Repeat the items between the lines holding "Viewport: 1456px width, 819px" and "coord(973,672)", inclusive, leaving the pictures out of your answer.

- DATA LINES:

--- begin ---

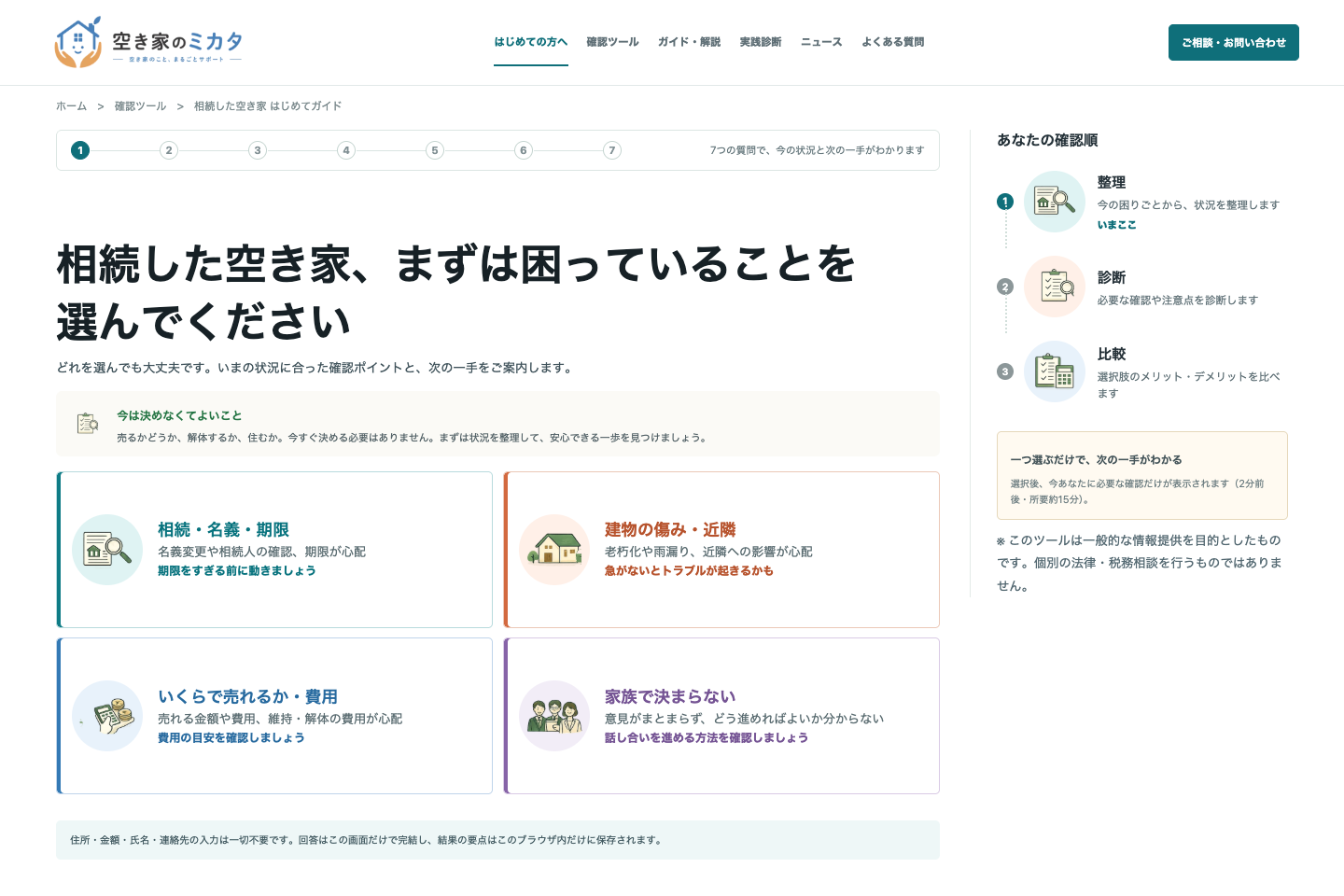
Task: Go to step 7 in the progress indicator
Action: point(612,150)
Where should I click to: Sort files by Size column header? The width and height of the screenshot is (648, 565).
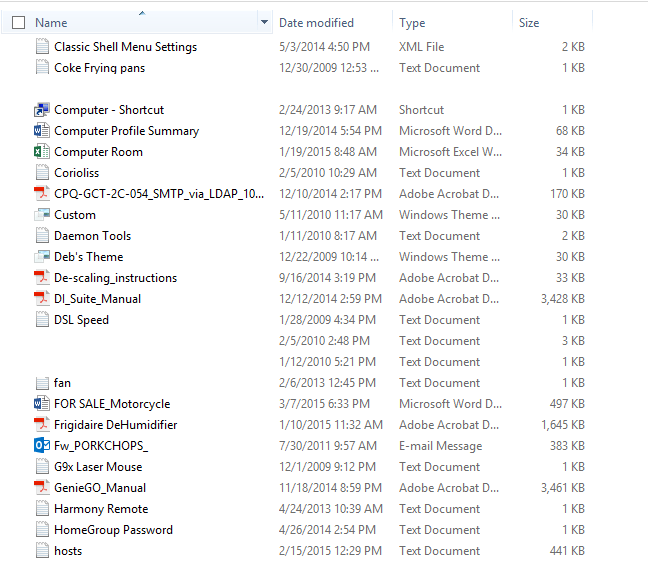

--- end ---
--- begin ---

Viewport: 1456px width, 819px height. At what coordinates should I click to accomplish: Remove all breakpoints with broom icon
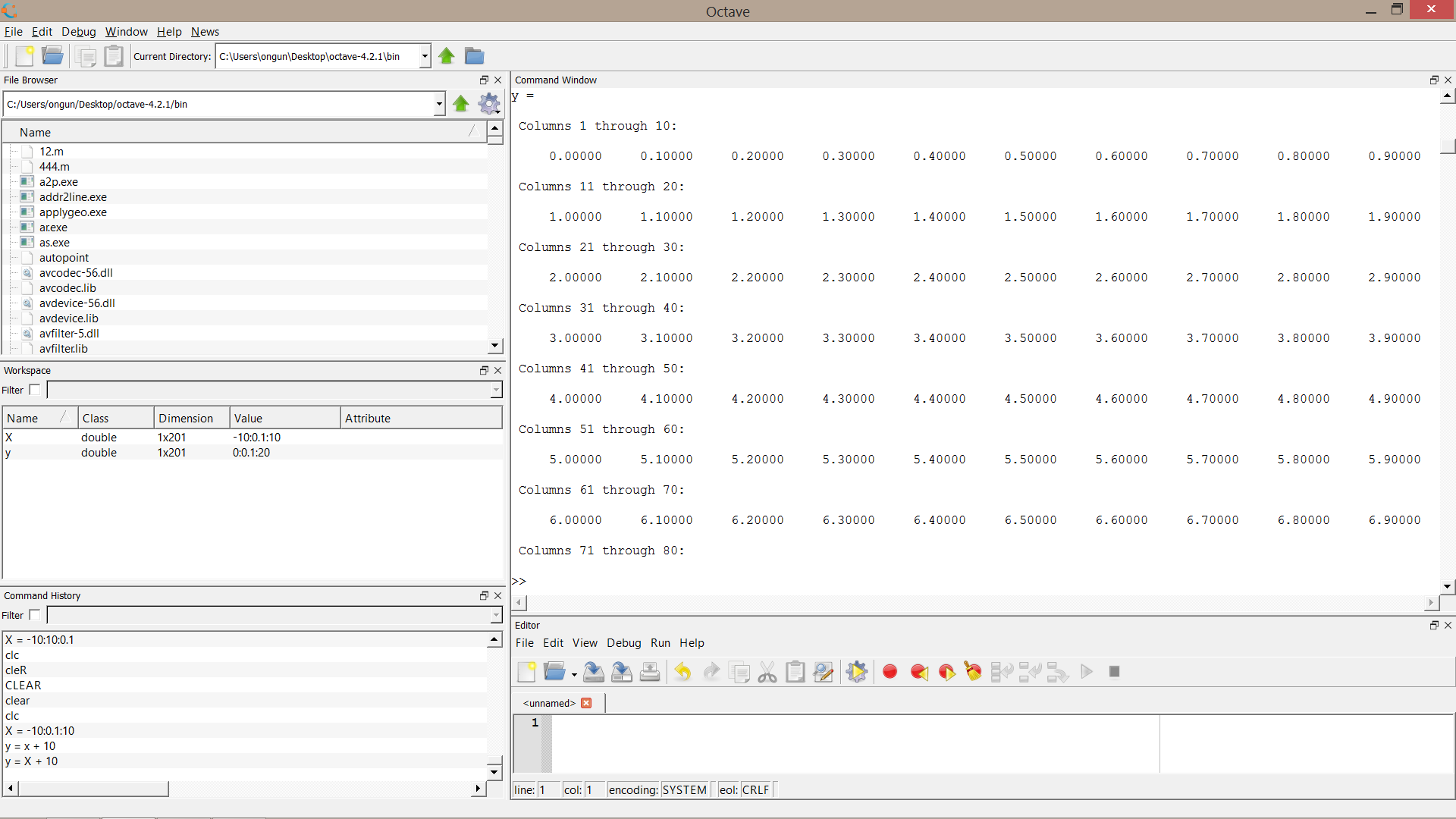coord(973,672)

--- end ---
--- begin ---

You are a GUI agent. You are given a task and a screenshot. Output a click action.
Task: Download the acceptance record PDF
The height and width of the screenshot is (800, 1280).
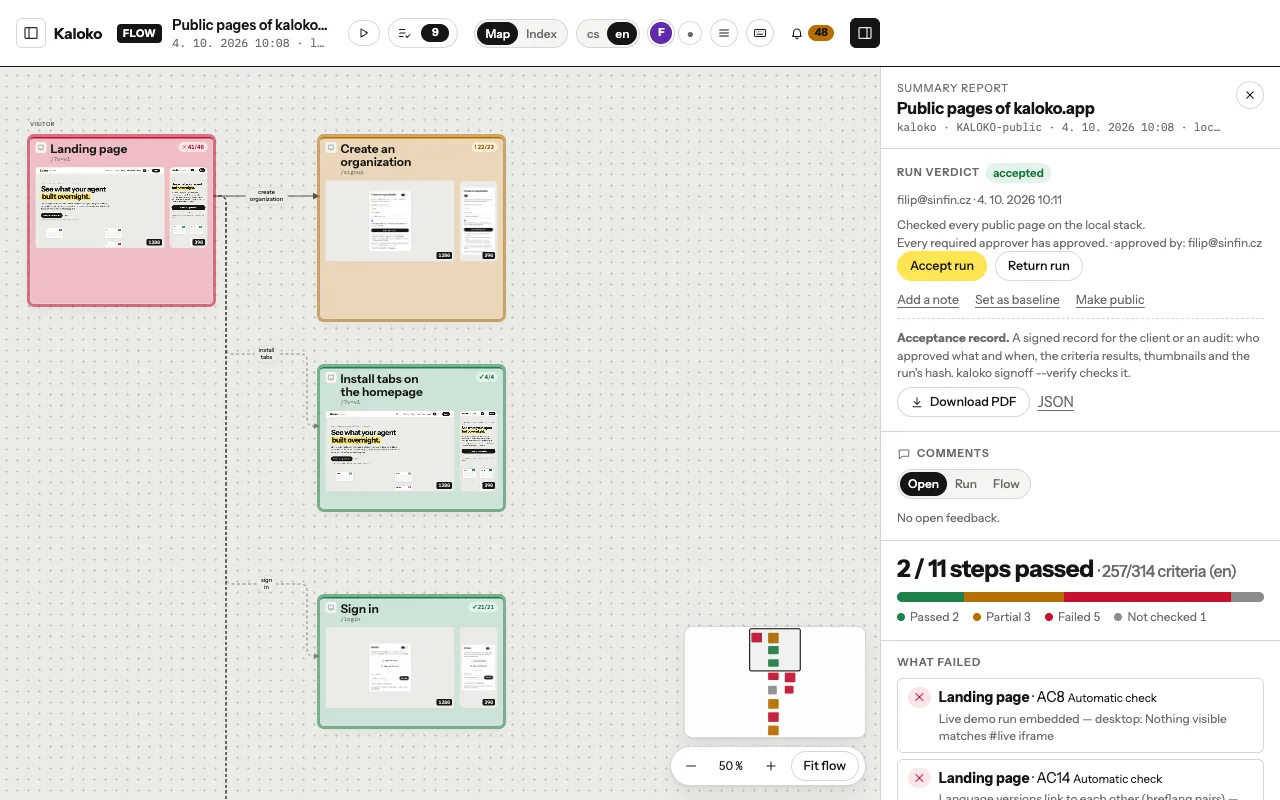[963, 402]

--- end ---

- RESULT:
Viewport: 1456px width, 819px height. At what coordinates should I click to accomplish: Remove all breakpoints with broom icon
coord(973,672)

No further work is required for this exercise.